_Exercise set_
1. Answer these questions from the text on game meat, labeling your answers (a), (b) and (c):
(a) Which exotic meats does it list as eaten as game in other parts of the world?
(b) With which seasons is game associated?
(c) How are older birds or rabbits best cooked?
2. Translate this sentence from the text on game meat into Spanish: "Traditionally, these are the animals that we would have hunted rather than bred as livestock."
3. Continue the text on game meat from its last sentence.

Essentially, game meat means wild meat, although with the farming of such animals the lines have become a little blurred. Traditionally, these are the animals that we would have hunted rather than bred as livestock. A huge part of the British culinary tradition, intrinsically linked with our social history, game has been on our tables whether bagged from the day’s sport and handed over to cook Downton style or a means of survival from rural poverty and starvation.
Here in the UK, the animals that we consider game will be utterly different from those on the other side of the world. Whilst we consider deer, rabbit, and any number of wildfowl fit for the pot, it is what we know as exotic meats that others eat as game; ostrich, wildebeest, crocodile and even kangaroo. Odd, but true.
Game is a largely a seasonal affair although some types are available year round. Associated with autumn and winter, and all of the comfort that comes with, a dish of game is hearty cold weather fare, full of robust earthy flavours.
To a certain extent, all of our game is farmed. The animals, and the industry, are highly regulated as part of countryside management. Very few of the birds or beasts we hunt for food are wild in the sense of being anyone’s game, and the land upon which they roam is likely to be owned by someone. Animal populations are kept in check, and the hunting of game is part of this system. That said, actual farming of game animals also exists, some of it intensive, so always be aware of the provenance of your meat; whichever category you believe it may fall.
Of the furred variety, our game meat is venison and rabbit. Of the feathered variety we have a huge range; from tiny quail, through wild duck and pheasant, up to the larger guinea fowl. Some of this meat is ideal for roasting or high hot cooking whilst the other is only suitable for long slow cooking. Largely dependent upon age, which any good game dealer will be able to tell you, a young bird or rabbit will roast or pan fry well, whilst the older ones are best suited to the pot. Many game dealers keep a stock of frozen meat all year round and this is likely suited to a long slow braise.

_Entries supplied_

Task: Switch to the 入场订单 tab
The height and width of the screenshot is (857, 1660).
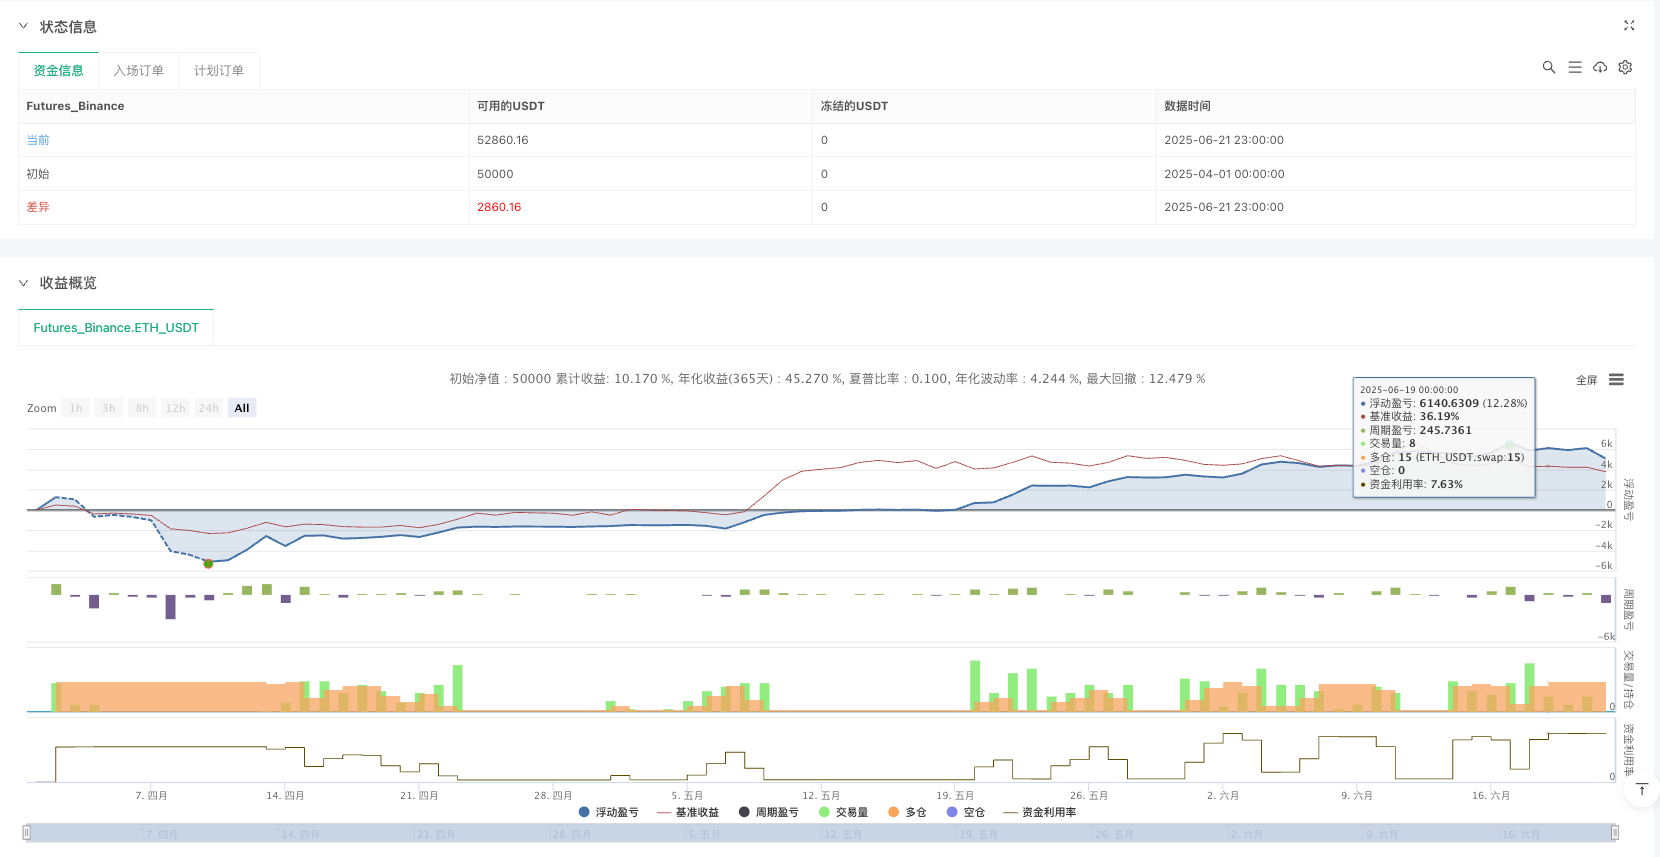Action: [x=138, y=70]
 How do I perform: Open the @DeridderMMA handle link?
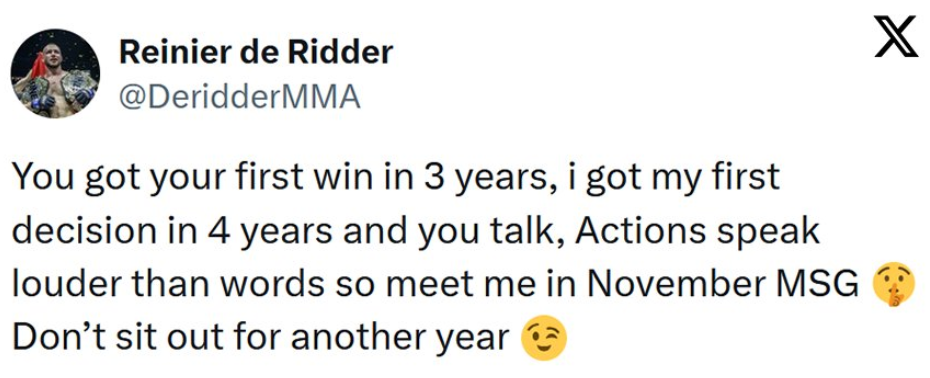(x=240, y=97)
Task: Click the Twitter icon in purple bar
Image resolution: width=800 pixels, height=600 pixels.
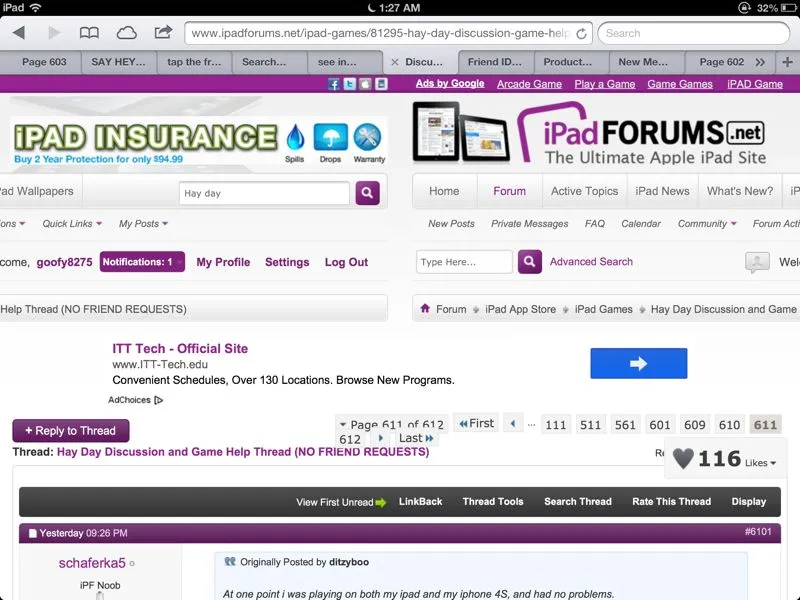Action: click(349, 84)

_Answers to this exercise_
1.
(a) Ostrich, wildebeest, crocodile and kangaroo.
(b) Autumn and winter.
(c) They are best suited to the pot.

2. Tradicionalmente, estos son los animales que habríamos cazado en lugar de criarlos como ganado.

3.
The low fat nature of most game meat means that it can dry out easily during cooking so additional fat such as bacon or sausage are welcome introductions to the process, as are marinades or slow moist cooking methods. Flavour wise, meat often prefers the company of the flora on which it was raised so wild mushrooms, herbs, and windfall fruits will go well.
Other than rabbit, most game is hung. The process of hanging meat helps with the texture of the meat by allowing enzymatic reactions to break down the flesh; something that also changes the flavour. Whilst there are the odd few that prefer well-hung game, redolent with the ‘high’ taste that puts many off game for life, most game is hung only until the finest balance between flavour and texture occurs. All game should have a slightly gamey flavour, a sense of otherness, a taste of richness, that is difficult to describe. But it should rarely taste offensive, even to the most sensitive of palates.
Which brings me to venison; a meat that has been gaining popularity in recent years. Keep an eye on its provenance though as supermarket venison is not only farmed but is also flown in from New Zealand. Most farmed deer are red deer, a large animal that can be strong and musky with a sometimes bitter aspect to the flesh. The smaller roe deer produces tender delicate meat that is far less pronounced yet also undeniably venison; it is well worth seeking out. Seasons for male and female deer are different, and the male deer will have a far muskier flavour than their female counterparts. This is in fact true of all animals, but not many of us have palates that are fine-tuned enough to tell the difference.
Most venison that you buy will have been culled young so the cooking differences lie in the cut rather than the age; just like beef or most other domestic livestock. Again, like beef, it is the steaks and the saddle to hind quarter joints that are suitable for fast, hot cooking. Venison steaks come as haunch or fillet; both which can rival a good beef sirloin. Roasting joints are saddle and haunch; these follow the same cooking instructions as roasting beef, yet take note that the lack of fat means that it goes cold far more quickly. The other cuts are broken down into stewing meat and mince. There is nothing that you would do with beef that you cannot do with venison. Take care though as it is not always the case that venison needs robust flavours. If you douse roe deer venison in strong red wine and aromatics, it will get lost in the pot. As with all cooking, that main ingredient needs to shine through.
As a final note, venison is perhaps the one meat that was just made for eating raw. Tartare and carpaccio style dishes come into their own when made with venison; see my starter for venison carpaccio with juniper and horseradish for a Nordic twist on a festive starter. You should also never consider cooking venison to the point of well done; rare to medium is quite far enough.